This article is part of our "How To: Growth" eBook, a comprehensive growth toolkit for founders and builders, which you can download here.
Evangelised by major players like Brian Balfour and Andrew Chen, the concept of Growth Loops has been gaining traction in recent years. Essentially, they represent a departure from the traditional funnel-based models we all know and love, focusing instead on a cyclical process, where user activity itself drives further growth.
While not universally applicable, or a silver bullet solution to all growth challenges, we’ve found them to be a very useful framework to work with. In this article we’ll examine the theory and practice of growth loops, expanding on some notable examples, and providing some tips for spinning out your own loops.
From Funnels to Circles: Understanding the Paradigm Shift
Traditional marketing funnels are linear; a one-way journey that guides potential customers from awareness of a product to purchase (or something similar). The approach is based on the idea of "pushing" users down the funnel, with each stage narrowing until it culminates in a conversion.
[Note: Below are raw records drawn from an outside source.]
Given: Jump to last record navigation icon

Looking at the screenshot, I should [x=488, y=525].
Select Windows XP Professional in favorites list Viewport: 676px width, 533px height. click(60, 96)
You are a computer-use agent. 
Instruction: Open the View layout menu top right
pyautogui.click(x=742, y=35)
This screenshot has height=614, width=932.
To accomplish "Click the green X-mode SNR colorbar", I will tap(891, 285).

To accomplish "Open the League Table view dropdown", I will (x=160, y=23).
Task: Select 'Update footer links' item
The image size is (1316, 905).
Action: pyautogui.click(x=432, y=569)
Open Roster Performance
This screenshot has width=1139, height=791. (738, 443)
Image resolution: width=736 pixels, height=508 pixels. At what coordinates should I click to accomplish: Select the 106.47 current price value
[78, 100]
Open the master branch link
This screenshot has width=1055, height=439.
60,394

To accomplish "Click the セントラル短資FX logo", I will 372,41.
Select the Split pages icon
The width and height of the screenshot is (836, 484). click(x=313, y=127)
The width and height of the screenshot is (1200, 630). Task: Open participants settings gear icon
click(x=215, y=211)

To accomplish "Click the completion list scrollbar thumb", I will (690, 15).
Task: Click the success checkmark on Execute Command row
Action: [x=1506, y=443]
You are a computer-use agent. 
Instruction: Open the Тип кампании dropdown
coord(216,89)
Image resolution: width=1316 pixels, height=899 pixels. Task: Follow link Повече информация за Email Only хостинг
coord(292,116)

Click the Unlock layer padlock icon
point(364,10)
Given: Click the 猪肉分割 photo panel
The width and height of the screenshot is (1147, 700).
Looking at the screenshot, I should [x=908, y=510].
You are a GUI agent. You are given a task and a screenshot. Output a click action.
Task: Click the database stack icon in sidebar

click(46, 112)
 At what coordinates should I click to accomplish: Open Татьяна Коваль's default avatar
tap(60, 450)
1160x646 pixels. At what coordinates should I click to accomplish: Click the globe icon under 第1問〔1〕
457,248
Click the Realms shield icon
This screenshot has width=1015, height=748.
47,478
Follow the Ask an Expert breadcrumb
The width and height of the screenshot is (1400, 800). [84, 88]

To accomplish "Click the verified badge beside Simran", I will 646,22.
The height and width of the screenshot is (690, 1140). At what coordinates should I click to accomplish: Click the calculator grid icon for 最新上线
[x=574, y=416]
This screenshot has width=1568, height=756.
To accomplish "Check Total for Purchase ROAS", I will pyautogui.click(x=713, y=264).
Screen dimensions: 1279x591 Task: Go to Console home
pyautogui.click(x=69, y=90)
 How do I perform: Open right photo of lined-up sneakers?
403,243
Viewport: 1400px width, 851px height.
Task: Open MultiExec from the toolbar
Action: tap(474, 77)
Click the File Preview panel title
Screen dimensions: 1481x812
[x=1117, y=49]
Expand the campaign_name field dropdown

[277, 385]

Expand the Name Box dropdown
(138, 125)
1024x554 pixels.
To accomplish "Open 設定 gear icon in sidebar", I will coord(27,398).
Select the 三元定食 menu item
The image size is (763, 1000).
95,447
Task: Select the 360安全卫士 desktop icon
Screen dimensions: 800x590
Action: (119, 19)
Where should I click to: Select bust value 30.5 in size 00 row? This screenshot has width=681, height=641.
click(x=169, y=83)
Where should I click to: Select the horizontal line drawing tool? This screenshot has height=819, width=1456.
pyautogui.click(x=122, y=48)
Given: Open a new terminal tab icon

Growth loops on the other hand, are cyclical. New users are guided towards activities that will naturally bring in more users (ie. sharing content, referral schemes, etc), effectively creating a self-sustaining cycle of growth.
The central idea is that businesses can leverage their existing user base to drive compounding growth, thus avoiding the diminishing returns trap of just scaling paid channels.
Product vs. Non-Product Growth Loops
Growth loops can be broadly classified into product and non-product-led loops.
Product-led growth loops leverage the functionality of the product itself to drive growth. For example, each time an organisation adopts Slack, its members invite other members to join their workspace. The more the workspace is used, the more valuable it becomes to users, which boosts both usage and new invites.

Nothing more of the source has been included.